Beppe Bergomi, il “giovane veterano”

Beppe Bergomi, milanese della cintura periferica, classe 1963, nato maturo e ringiovanito nel corso degli anni, una sorta di Benjamin Button dal viso del quale un giorno sono caduti i baffi che esibiva quando era poco più che bambino. Non aveva ancora diciotto anni che un senatore dello spogliatoio interista come Giampiero Marini trovò naturale chiamarlo “Zio”, per l’appunto, proprio in ragione dell’atteggiamento naturalmente serio - non serioso - e composto. Disse di lui Enzo Bearzot che era in grado di ricoprire qualsiasi ruolo in difesa e di controllare qualsiasi avversario, con la sua fisicità imponente ma non prorompente, dati il metro e ottantacinque centimetri di statura lungo i quali era distribuito un peso forma che non arrivava agli ottanta chilogrammi e che ancora oggi forse di poco li supera. Questione di attitudine, allora, in primis; un’attitudine suffragata da una assoluta soglia di concentrazione e da un’intelligenza calcistica che gli ha consentito di adattare le sue doti difensive a più di un modulo. Atleta ancora prima che calciatore, dal piede che gli consentiva di non doverlo soltanto buttare via, il pallone; perentorio nel gioco aereo anche in fase di proiezione offensiva; con una sorta di predestinazione per il senso dell’anticipo che fece dire a Sua Maestà Marco van Basten che Bergomi era sempre stato uno dei più difficili in assoluto da affrontare, anche per un re del gol come il Cigno di Utrecht.

La Coppa del Mondo e la carriera all’Inter

Non ne aveva ancora diciannove, di anni, essendo nato a dicembre, che si trovò a vincere la Coppa del Mondo del 1982: quella cosa, dicevamo, che centinaia di milioni di calciatori di ogni livello, nel mondo, si vergognano anche soltanto di sognare, nella loro vita. Quella stessa vita che ti può rendere orfano di padre a sedici anni, come è accaduto a lui, mentre si trovava a Lipsia in trasferta con la Nazionale giovanile. Forse anche per quello ha gestito i sorrisi con la stessa tempistica delle sue entrate in scivolata: senza sprecare mai un istante di troppo.

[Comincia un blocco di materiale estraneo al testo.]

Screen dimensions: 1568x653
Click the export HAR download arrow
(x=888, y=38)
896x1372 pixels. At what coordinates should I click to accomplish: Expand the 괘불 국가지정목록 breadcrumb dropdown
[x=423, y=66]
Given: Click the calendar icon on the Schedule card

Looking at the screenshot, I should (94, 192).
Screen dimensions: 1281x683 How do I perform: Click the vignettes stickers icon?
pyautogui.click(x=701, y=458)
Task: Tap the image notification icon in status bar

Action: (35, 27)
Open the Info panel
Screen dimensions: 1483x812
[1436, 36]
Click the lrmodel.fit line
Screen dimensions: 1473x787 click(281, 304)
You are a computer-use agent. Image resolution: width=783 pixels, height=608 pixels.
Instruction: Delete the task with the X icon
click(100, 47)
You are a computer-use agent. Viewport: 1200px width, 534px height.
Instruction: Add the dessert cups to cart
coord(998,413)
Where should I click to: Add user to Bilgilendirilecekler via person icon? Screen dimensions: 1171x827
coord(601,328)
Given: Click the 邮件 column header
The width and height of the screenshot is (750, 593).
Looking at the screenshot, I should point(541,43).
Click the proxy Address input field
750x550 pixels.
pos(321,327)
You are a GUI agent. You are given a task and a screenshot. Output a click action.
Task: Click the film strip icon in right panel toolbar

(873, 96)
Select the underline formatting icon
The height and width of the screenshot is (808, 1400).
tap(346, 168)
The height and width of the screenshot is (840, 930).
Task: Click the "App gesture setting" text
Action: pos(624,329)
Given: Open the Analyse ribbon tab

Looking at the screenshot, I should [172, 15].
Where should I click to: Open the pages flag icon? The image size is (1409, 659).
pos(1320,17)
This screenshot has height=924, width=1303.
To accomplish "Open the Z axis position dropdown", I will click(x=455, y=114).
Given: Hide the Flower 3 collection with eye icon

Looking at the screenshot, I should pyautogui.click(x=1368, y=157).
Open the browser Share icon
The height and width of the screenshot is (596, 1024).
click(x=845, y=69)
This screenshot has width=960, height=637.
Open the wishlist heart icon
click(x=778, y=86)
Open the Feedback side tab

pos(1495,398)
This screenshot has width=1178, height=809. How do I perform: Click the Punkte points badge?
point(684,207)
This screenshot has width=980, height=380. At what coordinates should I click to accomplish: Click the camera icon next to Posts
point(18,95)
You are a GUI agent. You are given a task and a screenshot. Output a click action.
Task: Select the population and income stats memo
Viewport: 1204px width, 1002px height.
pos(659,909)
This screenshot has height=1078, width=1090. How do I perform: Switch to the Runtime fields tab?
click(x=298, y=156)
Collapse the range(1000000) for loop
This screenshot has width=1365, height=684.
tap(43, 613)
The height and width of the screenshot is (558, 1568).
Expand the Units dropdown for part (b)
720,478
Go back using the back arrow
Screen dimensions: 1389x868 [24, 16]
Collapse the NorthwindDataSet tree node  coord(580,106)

Venti anni di Inter, contando solo la prima squadra; 757 presenze bagnate da ventotto reti; due scudetti, una Coppa Italia, una Supercoppa Italiana e tre Coppa UEFA. Rispettato e ammirato ieri come calciatore da ogni appassionato, oggi come commentatore autorevole che non ha mai avuto bisogno di “urlare” le proprie opinioni.